The U.S. Supreme Court has denied two of the three pending constitutional challenges to inter partes review (“IPR”). In MCM v. HP, No. 15-1330, patent owner MCM Portfolio LLC (“MCM”) challenged the constitutionality of IPRs on two grounds. First, MCM asserted that the IPR regime violates Article III of the U.S. Constitution because it assigns resolution of property rights to a non-Article III government agency. Second, MCM argued that the IPR regime violates the Seventh Amendment to the U.S. Constitution by depriving patent owners of their right to a jury to resolve questions of patent validity. In the decision below, the Federal Circuit rejected MCM’s constitutional challenges, holding that: (1) “Congress has the power to delegate disputes over public rights to non-Article III courts,” and that patents are public rights subject to such delegation; and (2) the right to a civil jury trial does not apply to administrative proceedings.

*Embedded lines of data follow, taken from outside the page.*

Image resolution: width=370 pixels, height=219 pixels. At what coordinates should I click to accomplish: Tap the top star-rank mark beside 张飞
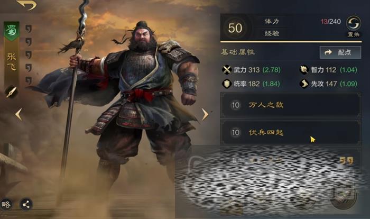click(29, 29)
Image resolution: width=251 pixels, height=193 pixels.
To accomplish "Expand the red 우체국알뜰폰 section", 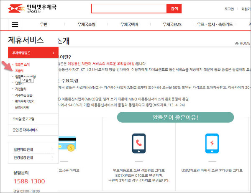I will click(x=33, y=52).
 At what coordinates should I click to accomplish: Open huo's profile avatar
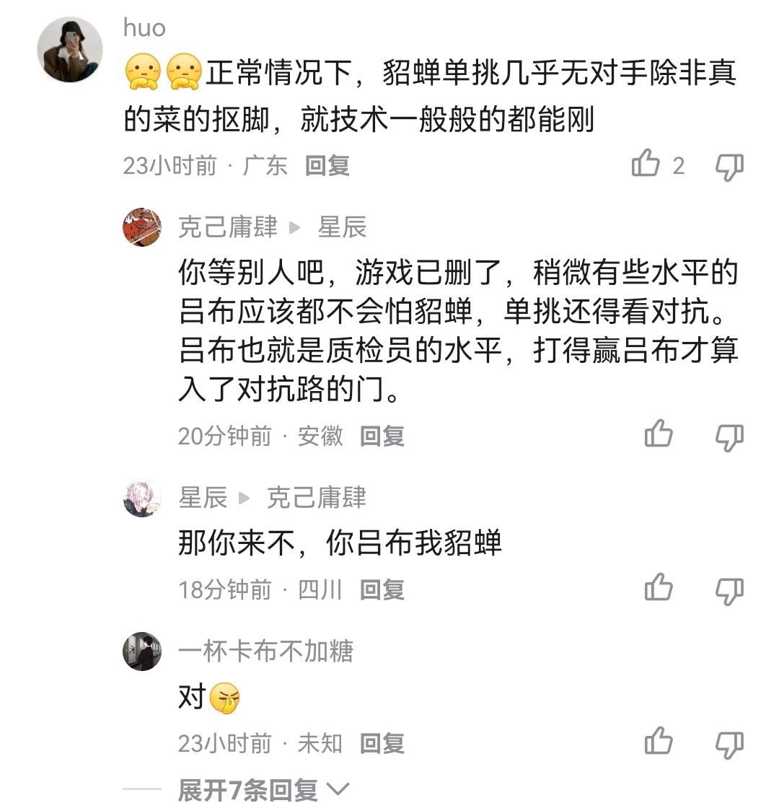click(70, 49)
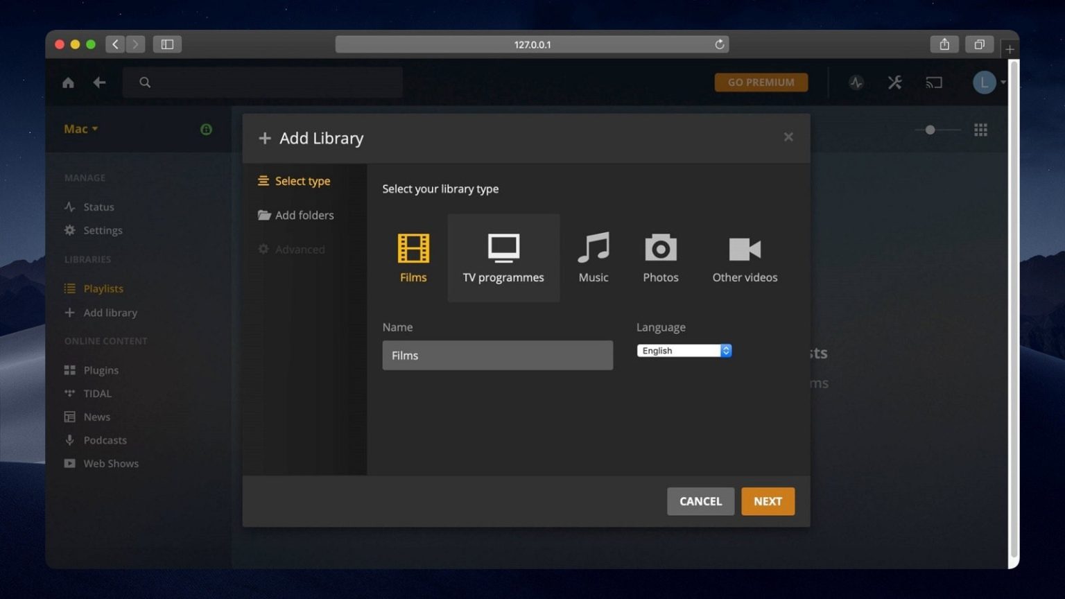
Task: Open settings via the wrench icon
Action: [x=894, y=83]
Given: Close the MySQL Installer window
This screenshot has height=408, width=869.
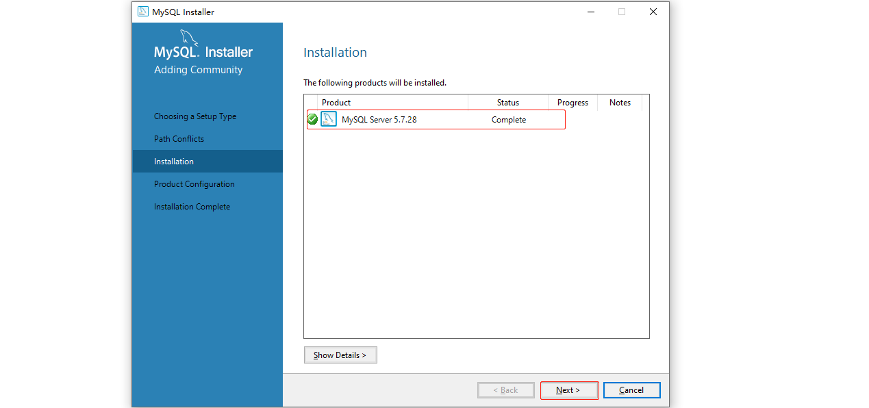Looking at the screenshot, I should pyautogui.click(x=653, y=12).
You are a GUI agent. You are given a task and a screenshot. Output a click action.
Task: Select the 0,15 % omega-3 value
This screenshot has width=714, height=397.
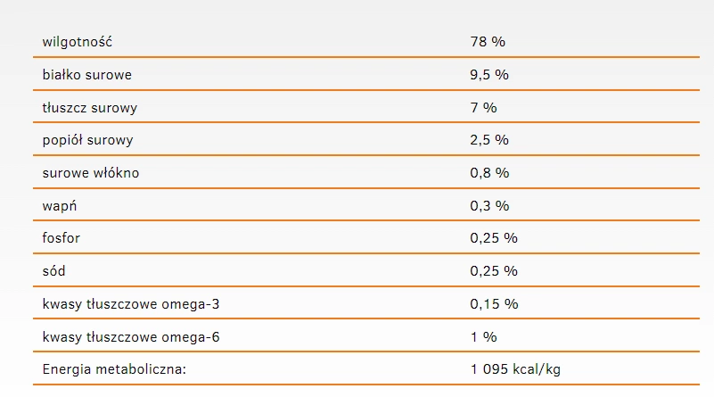[494, 304]
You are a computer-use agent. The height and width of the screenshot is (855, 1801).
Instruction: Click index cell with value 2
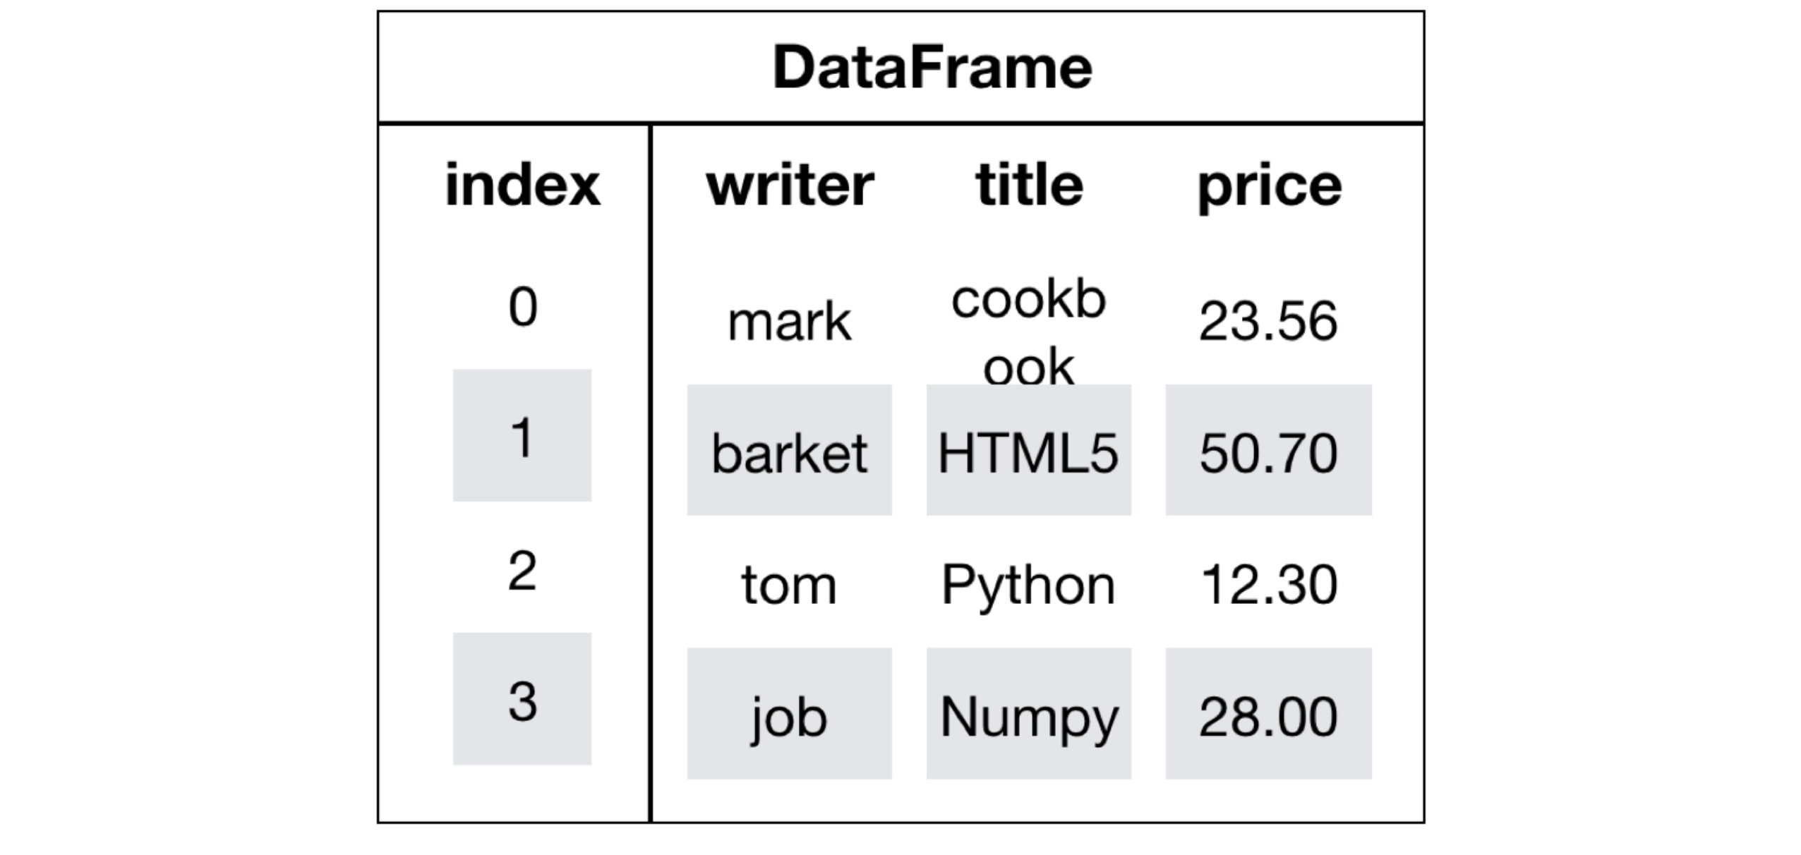click(522, 570)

In Cooper v. Lee, No. 15-955, the patent owner advanced an Article III-based challenge similar to MCM’s. But where MCM’s challenge came directly from an IPR proceeding, the petition in Cooper arose out of a collateral proceeding, a suit filed in the Eastern District of Virginia. That turned out to be a distinction without a difference as Cooper’s petition suffered the same fate as MCM’s.

After these denials, there remains one pending Supreme Court petition challenging IPR constitutionality: Cooper v. Square, No. 16-76. (The same Cooper as in Cooper v. Lee). In this petition, Cooper raises a similar Article III challenge as was raised in MCM and Cooper v. Lee. The Court requested a response from respondent Square, which was filed in early October. One amicus brief was filed in support of certiorari. In addition to the same arguments that found traction in those other petitions, respondent Square asserts that Cooper has waived his constitutional challenge by not raising it fully during the PTAB proceeding. In reply, Cooper argued why he believes his case is more amenable to review by the Court than the MCM and Cooper v. Lee cases. First, he notes that unlike Cooper v. Lee, this case arises directly out of a IPR proceeding. Second, he notes that he is not seeking the extreme constitutional remedies sought by MCM. Instead, Cooper is requesting a ruling that makes IPR outcomes advisory and subject to de novo review by an Article III trial court.

Most commentators believe it is unlikely that the Court will grant review of Cooper v. Square.